■ SUPPLIED TEXT
[Start of section]

The $50 million defamation case filed in Virginia by actor Johnny Depp against his ex-wife could have a chilling effect on news organizations in the state, an attorney for the Virginia Press Association argued Friday.

FAIRFAX, Va. (CN) – The $50 million defamation case filed in Virginia by actor Johnny Depp against his ex-wife could have a chilling effect on news organizations in the state, an attorney for the Virginia Press Association argued Friday.

The case, now working its way through Fairfax County Circuit Court, revolves around Depp’s claim that his ex-wife, Amber Heard, defamed him by implication in a December 2018 editorial published in The Washington Post. The paper is printed in Fairfax County, and the case is being litigated here.

Heard, 33, co-star of the 2018 blockbuster movie “Aquaman,” and Depp, 56, of the “Pirates of the Caribbean” franchise, married in 2015 and divorced in 2017. The split was far from amicable, and in the editorial Heard described herself as “a public figure representing domestic abuse” and said she had “the rare vantage point of seeing, in real time, how institutions protect men accused of abuse.”

While she never mentioned Depp by name, he said she was clearly referring to him. His lawsuit filed in March alleges the article was about the accusations she’d made against Depp as their marriage unraveled in 2016.

Depp maintains Heard’s claims are false, “refuted by two separate responding police officers, a litany of neutral third-party witnesses and 87 newly obtained surveillance camera videos,” according to the complaint.

It’s a high profile case revolving around two celebrities with no real ties to Virginia. Jennifer A. Nelson of the University of Virginia School of Law’s First Amendment Clinic and counsel for the Virginia Press Association said Friday that the case could have a chilling effect on press organizations in the commonwealth. The group was in court to make its case for submitting an amicus brief.

Broad applications of the defamation by implication doctrine “would require publishers to consider every potential defamatory implication that could possibly extend from otherwise accurate statements,” the organization argued in a motion submitted to the court.

[End of section]

Records excerpted from a collection
[Start of section]

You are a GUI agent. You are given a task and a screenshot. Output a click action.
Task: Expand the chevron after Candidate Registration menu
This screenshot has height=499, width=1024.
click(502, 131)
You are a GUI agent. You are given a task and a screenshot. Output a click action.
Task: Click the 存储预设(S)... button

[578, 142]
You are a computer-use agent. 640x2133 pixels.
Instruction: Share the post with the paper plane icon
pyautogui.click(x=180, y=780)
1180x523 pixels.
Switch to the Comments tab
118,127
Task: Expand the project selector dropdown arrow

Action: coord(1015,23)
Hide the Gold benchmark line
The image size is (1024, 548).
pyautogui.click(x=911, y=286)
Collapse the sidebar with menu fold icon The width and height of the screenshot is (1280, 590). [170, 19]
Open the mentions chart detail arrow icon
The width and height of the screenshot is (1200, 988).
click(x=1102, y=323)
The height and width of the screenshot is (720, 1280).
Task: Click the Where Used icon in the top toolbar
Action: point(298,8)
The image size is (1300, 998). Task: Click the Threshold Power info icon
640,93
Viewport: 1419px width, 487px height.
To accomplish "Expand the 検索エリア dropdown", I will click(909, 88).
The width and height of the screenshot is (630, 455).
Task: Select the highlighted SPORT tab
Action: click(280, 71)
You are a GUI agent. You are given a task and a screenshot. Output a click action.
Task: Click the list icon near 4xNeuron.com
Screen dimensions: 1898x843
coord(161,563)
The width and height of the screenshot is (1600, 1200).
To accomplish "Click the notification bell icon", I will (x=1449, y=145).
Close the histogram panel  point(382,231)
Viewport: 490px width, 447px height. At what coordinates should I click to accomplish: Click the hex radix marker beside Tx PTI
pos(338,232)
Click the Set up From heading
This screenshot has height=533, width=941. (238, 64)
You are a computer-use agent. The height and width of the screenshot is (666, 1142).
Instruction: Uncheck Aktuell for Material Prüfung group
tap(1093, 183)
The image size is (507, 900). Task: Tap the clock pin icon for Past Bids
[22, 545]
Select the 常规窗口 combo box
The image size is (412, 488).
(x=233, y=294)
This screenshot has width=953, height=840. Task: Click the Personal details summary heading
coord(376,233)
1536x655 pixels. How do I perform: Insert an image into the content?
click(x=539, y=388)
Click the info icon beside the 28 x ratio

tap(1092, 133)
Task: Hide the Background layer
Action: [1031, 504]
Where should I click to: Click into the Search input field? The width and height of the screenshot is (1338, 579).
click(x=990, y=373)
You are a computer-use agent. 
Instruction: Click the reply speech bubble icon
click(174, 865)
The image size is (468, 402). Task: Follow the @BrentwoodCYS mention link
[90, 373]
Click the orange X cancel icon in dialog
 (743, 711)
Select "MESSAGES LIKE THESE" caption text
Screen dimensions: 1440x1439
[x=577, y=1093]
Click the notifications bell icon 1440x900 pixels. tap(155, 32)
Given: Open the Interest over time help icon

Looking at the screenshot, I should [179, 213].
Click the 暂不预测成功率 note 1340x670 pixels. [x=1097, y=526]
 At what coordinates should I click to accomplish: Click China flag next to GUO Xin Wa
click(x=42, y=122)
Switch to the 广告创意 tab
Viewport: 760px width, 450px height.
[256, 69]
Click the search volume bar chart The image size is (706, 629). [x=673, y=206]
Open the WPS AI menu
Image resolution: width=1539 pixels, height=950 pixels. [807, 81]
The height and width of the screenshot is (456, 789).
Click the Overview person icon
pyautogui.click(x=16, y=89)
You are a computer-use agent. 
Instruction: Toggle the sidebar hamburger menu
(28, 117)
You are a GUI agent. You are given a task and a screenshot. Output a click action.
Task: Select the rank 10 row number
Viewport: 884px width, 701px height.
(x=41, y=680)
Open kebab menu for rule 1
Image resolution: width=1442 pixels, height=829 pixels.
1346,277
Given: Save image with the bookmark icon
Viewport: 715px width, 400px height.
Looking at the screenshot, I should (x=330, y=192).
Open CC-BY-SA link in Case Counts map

[End of section]

■ REQUIRED WORK
- A) Set down the part of the article on the Depp defamation case between "Heard, 33, co-star" and "unraveled in 2016.", inclusive, with the wording unchanged.
- B) According to the article on the Depp defamation case, in what year did Depp and Heard marry?

■ OUTPUTS BY TASK
- A)
Heard, 33, co-star of the 2018 blockbuster movie “Aquaman,” and Depp, 56, of the “Pirates of the Caribbean” franchise, married in 2015 and divorced in 2017. The split was far from amicable, and in the editorial Heard described herself as “a public figure representing domestic abuse” and said she had “the rare vantage point of seeing, in real time, how institutions protect men accused of abuse.”

While she never mentioned Depp by name, he said she was clearly referring to him. His lawsuit filed in March alleges the article was about the accusations she’d made against Depp as their marriage unraveled in 2016.

- B) 2015